EXERCISE DESCRIPTION – Return the records exactly, please. Every line should match.

INFORMATION PROVIDED –
══════════

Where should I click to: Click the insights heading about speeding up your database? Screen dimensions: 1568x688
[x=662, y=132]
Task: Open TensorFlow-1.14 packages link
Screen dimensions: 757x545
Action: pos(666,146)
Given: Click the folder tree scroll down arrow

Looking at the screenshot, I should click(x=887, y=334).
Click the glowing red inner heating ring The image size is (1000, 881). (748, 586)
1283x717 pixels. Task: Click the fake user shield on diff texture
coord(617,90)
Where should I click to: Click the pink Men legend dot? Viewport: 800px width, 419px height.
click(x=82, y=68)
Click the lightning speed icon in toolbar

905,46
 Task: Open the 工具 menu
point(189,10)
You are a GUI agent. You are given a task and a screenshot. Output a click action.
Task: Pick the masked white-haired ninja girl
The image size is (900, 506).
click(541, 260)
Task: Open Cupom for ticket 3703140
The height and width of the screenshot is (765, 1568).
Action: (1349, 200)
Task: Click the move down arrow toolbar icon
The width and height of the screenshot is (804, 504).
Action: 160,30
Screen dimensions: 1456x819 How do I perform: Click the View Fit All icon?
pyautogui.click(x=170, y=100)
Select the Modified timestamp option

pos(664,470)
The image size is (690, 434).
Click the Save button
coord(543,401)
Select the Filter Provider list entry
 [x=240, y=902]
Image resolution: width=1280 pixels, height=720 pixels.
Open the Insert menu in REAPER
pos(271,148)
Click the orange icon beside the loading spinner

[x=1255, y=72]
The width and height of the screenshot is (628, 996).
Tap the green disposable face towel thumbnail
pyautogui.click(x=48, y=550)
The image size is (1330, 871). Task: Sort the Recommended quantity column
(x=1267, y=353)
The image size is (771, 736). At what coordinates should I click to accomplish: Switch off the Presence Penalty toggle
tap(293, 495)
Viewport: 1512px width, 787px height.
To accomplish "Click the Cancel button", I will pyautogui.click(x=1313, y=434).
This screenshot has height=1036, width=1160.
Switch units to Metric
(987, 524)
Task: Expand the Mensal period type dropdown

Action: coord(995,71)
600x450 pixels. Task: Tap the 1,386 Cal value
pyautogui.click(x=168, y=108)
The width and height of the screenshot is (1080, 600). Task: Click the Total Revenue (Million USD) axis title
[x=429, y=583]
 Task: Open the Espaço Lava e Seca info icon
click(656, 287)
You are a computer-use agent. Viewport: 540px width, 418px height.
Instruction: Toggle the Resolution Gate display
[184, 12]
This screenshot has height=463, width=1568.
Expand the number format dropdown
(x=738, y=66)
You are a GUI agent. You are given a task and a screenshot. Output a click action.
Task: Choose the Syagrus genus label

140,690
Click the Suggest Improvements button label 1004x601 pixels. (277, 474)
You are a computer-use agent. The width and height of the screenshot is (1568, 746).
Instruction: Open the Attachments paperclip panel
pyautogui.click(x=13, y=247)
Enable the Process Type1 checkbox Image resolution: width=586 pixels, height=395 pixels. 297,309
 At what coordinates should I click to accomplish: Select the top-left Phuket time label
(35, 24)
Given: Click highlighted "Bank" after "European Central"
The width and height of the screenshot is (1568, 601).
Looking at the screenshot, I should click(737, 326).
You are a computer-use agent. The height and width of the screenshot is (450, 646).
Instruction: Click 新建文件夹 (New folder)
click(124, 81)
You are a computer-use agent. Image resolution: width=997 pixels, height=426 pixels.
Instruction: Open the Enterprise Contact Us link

══════════

EXERCISE SOLUTION –
Where should I click to: Click the insights heading about speeding up your database? Screen dimensions: 1568x688
[x=662, y=132]
Task: Open TensorFlow-1.14 packages link
Screen dimensions: 757x545
Action: pos(666,146)
Given: Click the folder tree scroll down arrow

Looking at the screenshot, I should click(x=887, y=334).
Click the glowing red inner heating ring The image size is (1000, 881). (748, 586)
1283x717 pixels. Task: Click the fake user shield on diff texture
coord(617,90)
Where should I click to: Click the pink Men legend dot? Viewport: 800px width, 419px height.
click(x=82, y=68)
Click the lightning speed icon in toolbar

905,46
 Task: Open the 工具 menu
point(189,10)
You are a GUI agent. You are given a task and a screenshot. Output a click action.
Task: Pick the masked white-haired ninja girl
The image size is (900, 506).
click(541, 260)
Task: Open Cupom for ticket 3703140
The height and width of the screenshot is (765, 1568).
Action: (1349, 200)
Task: Click the move down arrow toolbar icon
The width and height of the screenshot is (804, 504).
Action: 160,30
Screen dimensions: 1456x819 How do I perform: Click the View Fit All icon?
pyautogui.click(x=170, y=100)
Select the Modified timestamp option

pos(664,470)
The image size is (690, 434).
Click the Save button
coord(543,401)
Select the Filter Provider list entry
 [x=240, y=902]
Image resolution: width=1280 pixels, height=720 pixels.
Open the Insert menu in REAPER
pos(271,148)
Click the orange icon beside the loading spinner

[x=1255, y=72]
The width and height of the screenshot is (628, 996).
Tap the green disposable face towel thumbnail
pyautogui.click(x=48, y=550)
The image size is (1330, 871). Task: Sort the Recommended quantity column
(x=1267, y=353)
The image size is (771, 736). At what coordinates should I click to accomplish: Switch off the Presence Penalty toggle
tap(293, 495)
Viewport: 1512px width, 787px height.
To accomplish "Click the Cancel button", I will pyautogui.click(x=1313, y=434).
This screenshot has height=1036, width=1160.
Switch units to Metric
(987, 524)
Task: Expand the Mensal period type dropdown

Action: coord(995,71)
600x450 pixels. Task: Tap the 1,386 Cal value
pyautogui.click(x=168, y=108)
The width and height of the screenshot is (1080, 600). Task: Click the Total Revenue (Million USD) axis title
[x=429, y=583]
 Task: Open the Espaço Lava e Seca info icon
click(656, 287)
You are a computer-use agent. Viewport: 540px width, 418px height.
Instruction: Toggle the Resolution Gate display
[184, 12]
This screenshot has height=463, width=1568.
Expand the number format dropdown
(x=738, y=66)
You are a GUI agent. You are given a task and a screenshot. Output a click action.
Task: Choose the Syagrus genus label

140,690
Click the Suggest Improvements button label 1004x601 pixels. (277, 474)
You are a computer-use agent. The width and height of the screenshot is (1568, 746).
Instruction: Open the Attachments paperclip panel
pyautogui.click(x=13, y=247)
Enable the Process Type1 checkbox Image resolution: width=586 pixels, height=395 pixels. 297,309
 At what coordinates should I click to accomplish: Select the top-left Phuket time label
(35, 24)
Given: Click highlighted "Bank" after "European Central"
The width and height of the screenshot is (1568, 601).
Looking at the screenshot, I should click(737, 326).
You are a computer-use agent. The height and width of the screenshot is (450, 646).
Instruction: Click 新建文件夹 (New folder)
click(124, 81)
You are a computer-use agent. Image resolution: width=997 pixels, height=426 pixels.
Instruction: Open the Enterprise Contact Us link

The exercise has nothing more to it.